-------- Dataset entries
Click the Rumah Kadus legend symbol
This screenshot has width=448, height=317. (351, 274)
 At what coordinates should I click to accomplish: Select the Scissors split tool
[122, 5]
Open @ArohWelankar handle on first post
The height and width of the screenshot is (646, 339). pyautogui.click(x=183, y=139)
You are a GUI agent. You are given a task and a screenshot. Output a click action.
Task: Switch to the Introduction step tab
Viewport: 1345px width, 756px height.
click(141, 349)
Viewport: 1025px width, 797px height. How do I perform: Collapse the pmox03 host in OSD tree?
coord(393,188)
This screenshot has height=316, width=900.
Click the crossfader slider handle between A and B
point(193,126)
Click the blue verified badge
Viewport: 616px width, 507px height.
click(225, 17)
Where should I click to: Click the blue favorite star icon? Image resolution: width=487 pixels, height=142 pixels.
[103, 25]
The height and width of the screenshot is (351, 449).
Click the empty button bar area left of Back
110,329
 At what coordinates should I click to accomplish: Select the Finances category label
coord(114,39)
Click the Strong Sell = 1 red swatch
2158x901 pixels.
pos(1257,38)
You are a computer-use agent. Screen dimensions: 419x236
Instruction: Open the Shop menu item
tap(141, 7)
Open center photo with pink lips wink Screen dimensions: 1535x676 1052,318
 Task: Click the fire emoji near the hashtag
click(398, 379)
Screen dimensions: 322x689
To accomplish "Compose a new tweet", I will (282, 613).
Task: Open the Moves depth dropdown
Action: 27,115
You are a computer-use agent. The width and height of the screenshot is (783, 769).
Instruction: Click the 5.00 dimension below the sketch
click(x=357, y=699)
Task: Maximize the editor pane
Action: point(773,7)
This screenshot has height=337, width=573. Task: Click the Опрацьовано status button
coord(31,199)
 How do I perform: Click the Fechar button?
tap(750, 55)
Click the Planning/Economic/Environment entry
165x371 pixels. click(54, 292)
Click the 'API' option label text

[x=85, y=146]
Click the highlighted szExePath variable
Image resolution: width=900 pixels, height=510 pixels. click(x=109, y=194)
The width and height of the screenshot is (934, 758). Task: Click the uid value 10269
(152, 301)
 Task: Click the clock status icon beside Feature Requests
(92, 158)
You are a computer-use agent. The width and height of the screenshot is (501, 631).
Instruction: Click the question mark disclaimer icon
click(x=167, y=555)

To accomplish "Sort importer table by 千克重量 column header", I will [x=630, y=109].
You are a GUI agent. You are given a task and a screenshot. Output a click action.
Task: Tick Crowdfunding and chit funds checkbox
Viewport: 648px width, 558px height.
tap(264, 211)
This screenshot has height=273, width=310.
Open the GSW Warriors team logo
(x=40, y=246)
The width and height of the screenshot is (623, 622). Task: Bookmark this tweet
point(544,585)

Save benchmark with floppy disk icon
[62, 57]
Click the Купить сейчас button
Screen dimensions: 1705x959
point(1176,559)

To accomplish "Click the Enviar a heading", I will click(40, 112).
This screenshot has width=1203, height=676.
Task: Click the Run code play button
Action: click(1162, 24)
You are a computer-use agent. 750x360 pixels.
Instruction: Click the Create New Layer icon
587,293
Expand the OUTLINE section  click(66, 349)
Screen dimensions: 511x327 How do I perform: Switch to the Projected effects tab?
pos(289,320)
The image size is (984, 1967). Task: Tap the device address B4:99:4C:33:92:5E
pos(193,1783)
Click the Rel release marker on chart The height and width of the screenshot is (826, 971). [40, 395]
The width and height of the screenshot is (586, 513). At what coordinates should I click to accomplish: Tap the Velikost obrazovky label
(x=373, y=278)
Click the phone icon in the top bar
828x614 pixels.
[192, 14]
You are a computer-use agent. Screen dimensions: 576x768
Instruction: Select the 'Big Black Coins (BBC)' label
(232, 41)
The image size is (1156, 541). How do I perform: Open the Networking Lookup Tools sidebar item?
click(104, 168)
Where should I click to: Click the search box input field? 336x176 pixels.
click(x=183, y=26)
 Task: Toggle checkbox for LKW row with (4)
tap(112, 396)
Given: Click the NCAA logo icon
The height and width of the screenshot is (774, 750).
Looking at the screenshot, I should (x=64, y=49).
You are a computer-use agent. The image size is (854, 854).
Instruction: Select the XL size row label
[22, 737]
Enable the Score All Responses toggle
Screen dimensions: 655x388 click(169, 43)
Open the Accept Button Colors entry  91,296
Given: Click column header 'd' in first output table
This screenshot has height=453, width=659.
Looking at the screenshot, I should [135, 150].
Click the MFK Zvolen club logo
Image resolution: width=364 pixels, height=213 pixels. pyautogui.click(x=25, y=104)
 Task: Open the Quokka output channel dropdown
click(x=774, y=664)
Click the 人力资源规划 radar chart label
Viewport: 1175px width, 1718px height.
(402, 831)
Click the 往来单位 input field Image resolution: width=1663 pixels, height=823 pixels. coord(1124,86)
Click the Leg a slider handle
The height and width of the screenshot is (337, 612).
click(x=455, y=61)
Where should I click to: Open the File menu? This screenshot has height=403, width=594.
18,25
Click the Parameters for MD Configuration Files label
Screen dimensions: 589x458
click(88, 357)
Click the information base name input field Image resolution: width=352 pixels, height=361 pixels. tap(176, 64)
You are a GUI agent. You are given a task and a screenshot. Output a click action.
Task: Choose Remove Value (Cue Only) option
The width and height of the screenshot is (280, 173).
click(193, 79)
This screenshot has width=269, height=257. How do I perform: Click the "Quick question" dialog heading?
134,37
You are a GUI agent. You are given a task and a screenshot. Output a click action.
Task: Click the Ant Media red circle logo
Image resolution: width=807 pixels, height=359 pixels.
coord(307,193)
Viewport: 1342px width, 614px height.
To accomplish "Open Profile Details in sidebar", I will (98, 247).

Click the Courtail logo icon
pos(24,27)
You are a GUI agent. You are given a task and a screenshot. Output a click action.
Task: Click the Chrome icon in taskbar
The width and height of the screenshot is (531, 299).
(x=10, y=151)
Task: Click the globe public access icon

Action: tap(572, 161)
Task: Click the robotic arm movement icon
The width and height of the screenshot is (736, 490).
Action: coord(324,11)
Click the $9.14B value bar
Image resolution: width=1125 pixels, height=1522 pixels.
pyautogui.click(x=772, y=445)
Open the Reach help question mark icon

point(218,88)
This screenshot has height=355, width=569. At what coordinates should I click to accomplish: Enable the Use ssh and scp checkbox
----------------
Work required :: Which lines of the data contain the string "computer"? Copy each of them.

Answer for this exercise ::
You are a computer-use agent. Screen dimensions: 419x236
You are a computer-use agent. The width and height of the screenshot is (783, 769).
You are a computer-use agent. The width and height of the screenshot is (501, 631).
You are a computer-use agent. 750x360 pixels.
You are a computer-use agent. Screen dimensions: 576x768
You are a computer-use agent. The image size is (854, 854).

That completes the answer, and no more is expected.